# Your assignment
Reproduce exactly the lines below from the one containing "節約 (281, 1270)" through the one containing "ママファッション (35, 2291)", including both, and nothing else.

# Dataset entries
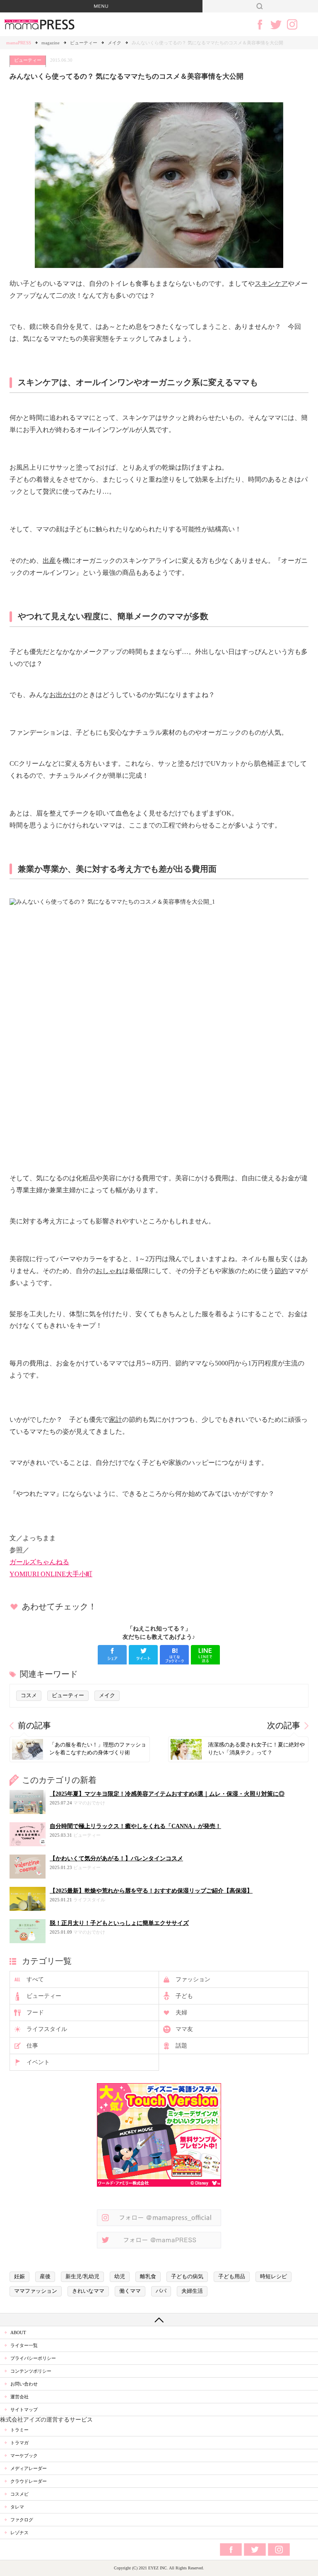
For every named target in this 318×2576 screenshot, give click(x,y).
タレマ (17, 2506)
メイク (114, 42)
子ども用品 (231, 2276)
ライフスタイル (46, 2029)
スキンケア (271, 283)
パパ (161, 2291)
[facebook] (112, 1654)
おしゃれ (109, 1270)
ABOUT (18, 2332)
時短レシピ (273, 2276)
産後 (45, 2276)
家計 (115, 1419)
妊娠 (19, 2276)
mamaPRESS (18, 42)
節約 (281, 1270)
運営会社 (19, 2396)
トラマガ (19, 2442)
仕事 (32, 2046)
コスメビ (19, 2494)
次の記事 (283, 1725)
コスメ (29, 1695)
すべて (35, 1979)
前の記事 (34, 1725)
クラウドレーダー (28, 2481)
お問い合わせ (24, 2383)
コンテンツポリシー (30, 2371)
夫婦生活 (192, 2291)
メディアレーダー (28, 2468)
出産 (49, 560)
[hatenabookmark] (174, 1654)
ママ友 (184, 2029)
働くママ (130, 2291)
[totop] (159, 2319)
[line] (205, 1654)
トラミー (19, 2429)
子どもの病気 (187, 2276)
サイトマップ (24, 2409)
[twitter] (143, 1654)
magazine (50, 42)
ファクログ (21, 2519)
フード (35, 2012)
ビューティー (83, 42)
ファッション (193, 1979)
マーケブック (24, 2455)
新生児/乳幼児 (82, 2276)
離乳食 (148, 2276)
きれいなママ (88, 2291)
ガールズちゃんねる (39, 1561)
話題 (181, 2046)
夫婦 (181, 2012)
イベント (38, 2062)
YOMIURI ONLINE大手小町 (51, 1573)
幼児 (119, 2276)
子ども (184, 1996)
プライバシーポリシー (33, 2358)
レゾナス (19, 2532)
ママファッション (35, 2291)
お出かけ (62, 694)
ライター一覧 (24, 2345)
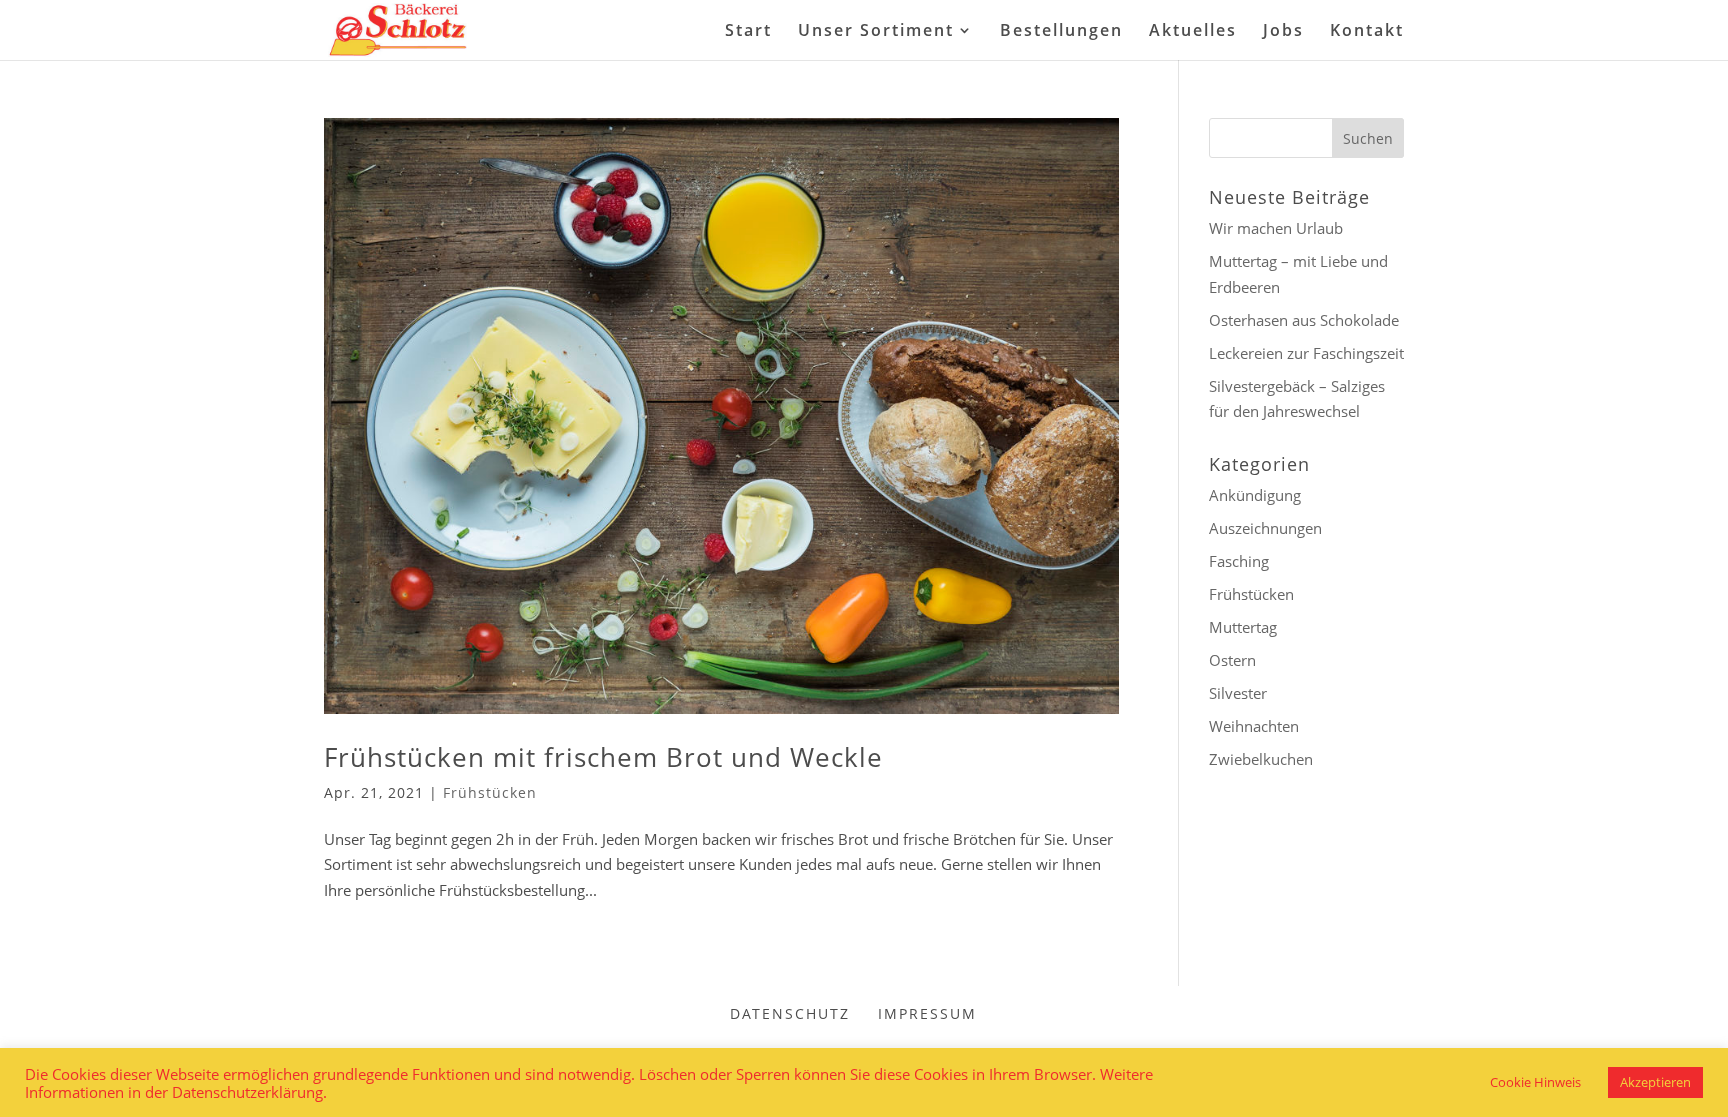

# Reply to the task
節約 (281, 1270)
運営会社 (19, 2396)
トラマガ (19, 2442)
仕事 (32, 2046)
コスメビ (19, 2494)
次の記事 (283, 1725)
コスメ (29, 1695)
すべて (35, 1979)
前の記事 (34, 1725)
クラウドレーダー (28, 2481)
お問い合わせ (24, 2383)
コンテンツポリシー (30, 2371)
夫婦生活 (192, 2291)
メディアレーダー (28, 2468)
出産 (49, 560)
[hatenabookmark] (174, 1654)
ママ友 (184, 2029)
働くママ (130, 2291)
[totop] (159, 2319)
[line] (205, 1654)
トラミー (19, 2429)
子どもの病気 (187, 2276)
サイトマップ (24, 2409)
[twitter] (143, 1654)
magazine (50, 42)
ファクログ (21, 2519)
フード (35, 2012)
ビューティー (83, 42)
ファッション (193, 1979)
マーケブック (24, 2455)
新生児/乳幼児 (82, 2276)
離乳食 (148, 2276)
きれいなママ (88, 2291)
ガールズちゃんねる (39, 1561)
話題 (181, 2046)
夫婦 (181, 2012)
イベント (38, 2062)
YOMIURI ONLINE大手小町 (51, 1573)
幼児 (119, 2276)
子ども (184, 1996)
プライバシーポリシー (33, 2358)
レゾナス (19, 2532)
ママファッション (35, 2291)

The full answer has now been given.